You didn't say where you got the motherboard drivers from. If a driver doesn't exactly match the hardware (ie it's not the right driver) that device won't work.
The correct drivers for your Intel DG31PR motherboard are here:
http://downloadcenter.intel.com/Sea...ds&ProductProduct=Intel®+Desktop+Board+DG31PR


----------



## Griffonian (Mar 3, 2011)

*Re: Motherboard can't detect ethernet. No Network Adapters*

Yes they were the latest drivers that matched my motherboard. I even tried installing the latest Network Adapter Driver for Vista and it tells me it couldn't install because "no intel adapters are present on this computer." Makes no sense to me.


----------



## Old Rich (May 31, 2007)

*Re: Motherboard can't detect ethernet. No Network Adapters*

If the netwrok adaptor is not showing in Device Manager, look in BIOS to be sure it is not disabled.

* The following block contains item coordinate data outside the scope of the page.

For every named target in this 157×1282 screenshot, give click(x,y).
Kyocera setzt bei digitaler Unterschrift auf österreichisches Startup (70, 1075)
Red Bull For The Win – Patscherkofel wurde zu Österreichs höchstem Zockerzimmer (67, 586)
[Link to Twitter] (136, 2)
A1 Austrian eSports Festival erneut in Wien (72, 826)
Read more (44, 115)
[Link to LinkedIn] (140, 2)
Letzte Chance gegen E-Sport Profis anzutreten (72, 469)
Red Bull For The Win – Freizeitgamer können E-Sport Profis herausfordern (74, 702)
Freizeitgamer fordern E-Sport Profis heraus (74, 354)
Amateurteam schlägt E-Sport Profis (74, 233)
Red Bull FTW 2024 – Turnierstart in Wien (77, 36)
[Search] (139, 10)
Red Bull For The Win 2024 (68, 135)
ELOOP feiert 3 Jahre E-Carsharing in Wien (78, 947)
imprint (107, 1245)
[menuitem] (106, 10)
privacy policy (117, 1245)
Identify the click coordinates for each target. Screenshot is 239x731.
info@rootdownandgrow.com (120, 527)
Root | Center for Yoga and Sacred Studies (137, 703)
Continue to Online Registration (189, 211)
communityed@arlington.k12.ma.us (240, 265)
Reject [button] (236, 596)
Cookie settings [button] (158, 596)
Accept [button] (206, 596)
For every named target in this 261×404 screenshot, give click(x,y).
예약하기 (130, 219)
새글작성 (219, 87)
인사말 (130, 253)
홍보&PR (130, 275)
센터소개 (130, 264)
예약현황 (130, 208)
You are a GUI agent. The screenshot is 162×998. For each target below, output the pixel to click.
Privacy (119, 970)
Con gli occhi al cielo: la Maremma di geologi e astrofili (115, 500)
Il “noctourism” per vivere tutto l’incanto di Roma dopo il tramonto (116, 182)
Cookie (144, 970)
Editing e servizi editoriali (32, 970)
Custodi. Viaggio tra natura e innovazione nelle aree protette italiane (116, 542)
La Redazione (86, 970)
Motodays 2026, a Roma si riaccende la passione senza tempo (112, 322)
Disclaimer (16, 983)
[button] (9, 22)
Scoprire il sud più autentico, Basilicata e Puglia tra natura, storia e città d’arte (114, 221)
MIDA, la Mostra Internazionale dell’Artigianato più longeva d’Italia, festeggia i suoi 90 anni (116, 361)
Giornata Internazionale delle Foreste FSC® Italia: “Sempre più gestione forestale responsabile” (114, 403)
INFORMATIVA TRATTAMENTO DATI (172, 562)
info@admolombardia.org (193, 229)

If it is enabled there, it may be damaged. You can get a new one for not a lot of money


----------



## Griffonian (Mar 3, 2011)

*Re: Motherboard can't detect ethernet. No Network Adapters*

Do you mean get a pci ethernet adapter? I never thought of that, and it looks like they are cheap. Thanks.


----------



## Old Rich (May 31, 2007)

*Re: Motherboard can't detect ethernet. No Network Adapters*

Yep . . let us know how it goes!


----------



## Griffonian (Mar 3, 2011)

*Re: Motherboard can't detect ethernet. No Network Adapters*

Just bought a Dynex GB PCI Adapter for 7 bucks, works like a charm. Onboard one still not working so it must be damaged. Thanks Yoda.


----------



## Old Rich (May 31, 2007)

*Re: Motherboard can't detect ethernet. No Network Adapters*

Great . . Thanks for posting back!!


----------